--- Exercise brief ---
Can you rewrite the records from the line with "You are a computer-use" through the line with "Instruction: Select the", both included, as a numbered list with any blank lines left out?

--- Excerpted records ---
----------

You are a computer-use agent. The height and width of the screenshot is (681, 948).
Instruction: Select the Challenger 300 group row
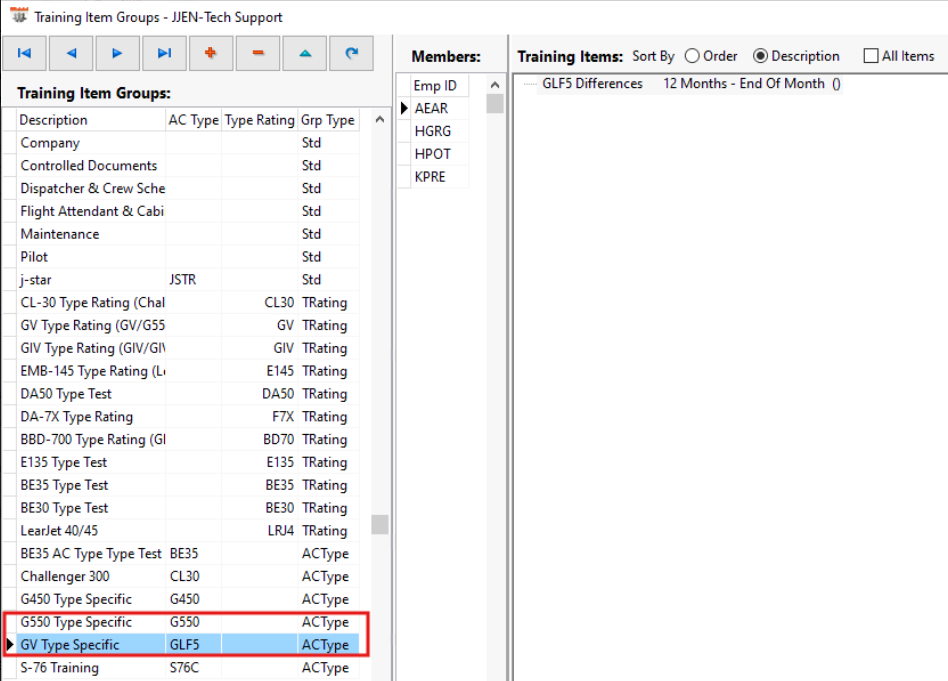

----------

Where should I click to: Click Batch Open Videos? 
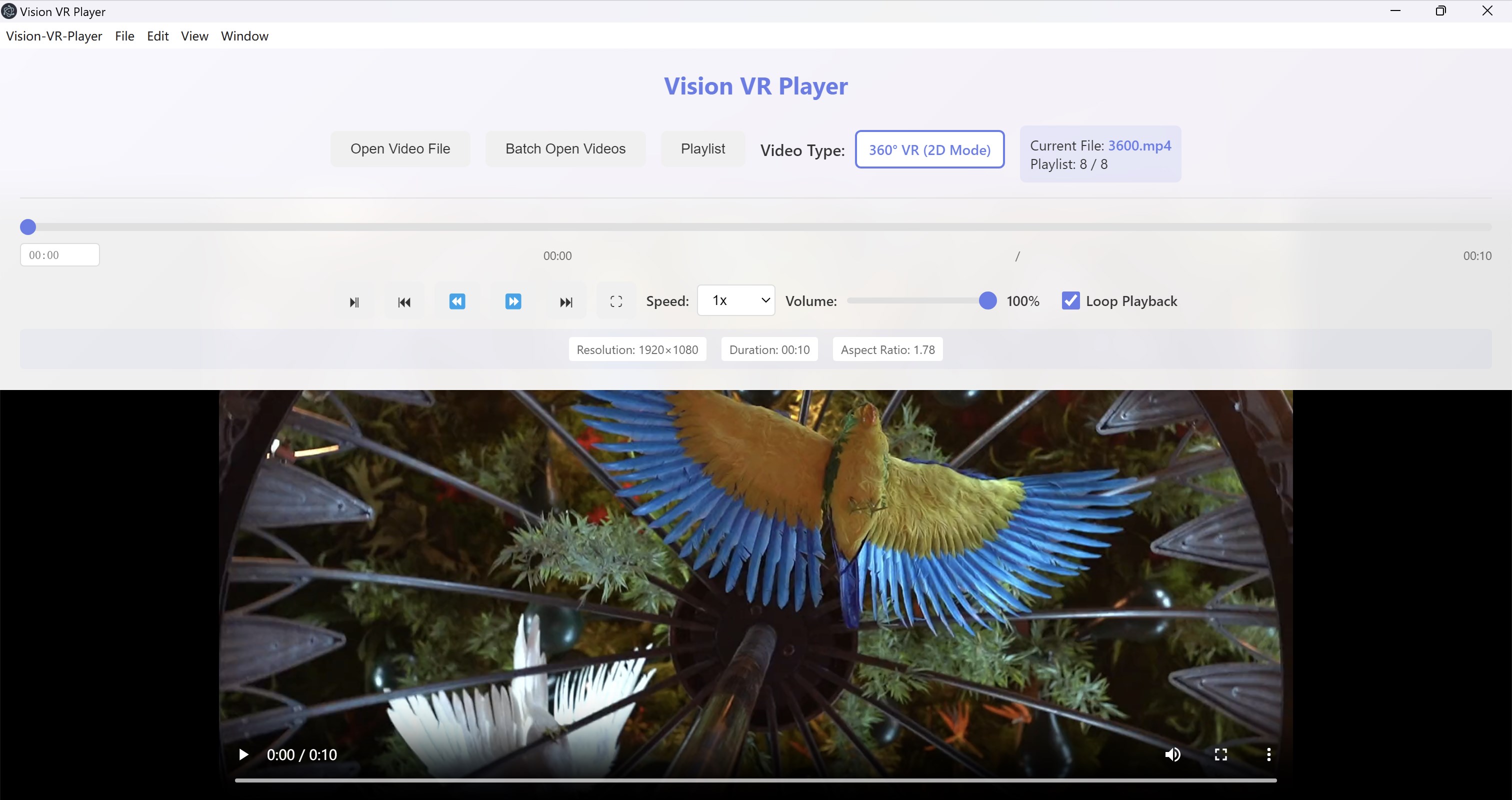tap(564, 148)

----------

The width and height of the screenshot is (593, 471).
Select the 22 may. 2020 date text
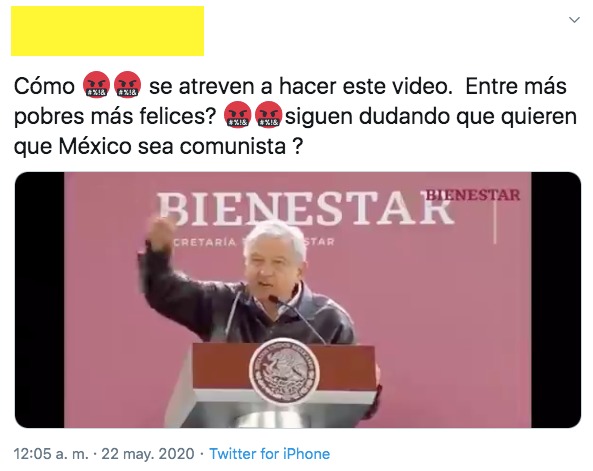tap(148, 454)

----------

--- Task solution ---
1. You are a computer-use agent. The height and width of the screenshot is (681, 948).
2. Instruction: Select the Challenger 300 group row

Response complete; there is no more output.